[BEGIN Source text]

# Owning a boat



## Coldubs (Jun 11, 2011)

Hey- i have been thinking about the possibility of buying a small 5-6 person motorboat (mostly for waterskiing, fishing, weekend activities) butwas wondering about the cost of ownership. Most of the threads ive seen are pretty old so i figured i could get an updated breakdown. Can anyone give me info on the following:

- cost of licenses, registration, documentation etc.
- cost to park it (wet or dry) in dubai
- cost for maintenance
- learning courses to make sure i know the local rules, etiquette
- is there a lot to see around the dubai area?
- does anyone know of any co-owning programs to share the expenses with other people? Will anyone be interested in this?

Thanks for any help!


----------



## hubbly_bubbly (Oct 17, 2010)

Really? Google should be your best friend. Even if just for a few minutes.

gulfnews : Owning a boat
How to Register a Boat in Dubai

There's even a book - just for the UAE no less.

Dubai?s first ever Yachting and Boating Guide hits the shelves - Products - SuperyachtTimes.com

Anyway. Had nothing better to do. Hope this helps.


----------



## Coldubs (Jun 11, 2011)

hubbly_bubbly said:


> Really? Google should be your best friend. Even if just for a few minutes.
> 
> gulfnews : Owning a boat
> How to Register a Boat in Dubai
> ...


Thanks Hubbly Bubbly, that helps with registration and licesing but what about parking costs and maintenance costs?


----------



## Gums (May 25, 2011)

Please post what you find out, I'm interested in this too.


----------



## hubbly_bubbly (Oct 17, 2010)

Hahahaha! There are thousands of berths to dock your boat - all over Dubai. You'll have to do the leg work on that yourselves, I'm afraid.

Guess it will be the same with maintenance, depending on the quality of your proposed boats?

Read the handbook and/or go down to the Dubai Yacht Club.

Dubai Marina Yacht Club


----------

[END Source text]
[BEGIN Source data]

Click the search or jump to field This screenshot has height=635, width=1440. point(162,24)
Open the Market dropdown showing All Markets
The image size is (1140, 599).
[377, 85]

[END Source data]

**Set task A:**
From the boat ownership thread, list each topic Coldubs asks about in the bulleted list of the opening post.
**Set task B:**
Reproduce the passage of the boat ownership thread that begins at the words "- cost of licenses, registration, documentation" and stops after "the dubai area?".

**Written answer A:**
- cost of licenses, registration, documentation etc.
- cost to park it (wet or dry) in dubai
- cost for maintenance
- learning courses to make sure i know the local rules, etiquette
- is there a lot to see around the dubai area?
- does anyone know of any co-owning programs to share the expenses with other people? Will anyone be interested in this?

**Written answer B:**
- cost of licenses, registration, documentation etc.
- cost to park it (wet or dry) in dubai
- cost for maintenance
- learning courses to make sure i know the local rules, etiquette
- is there a lot to see around the dubai area?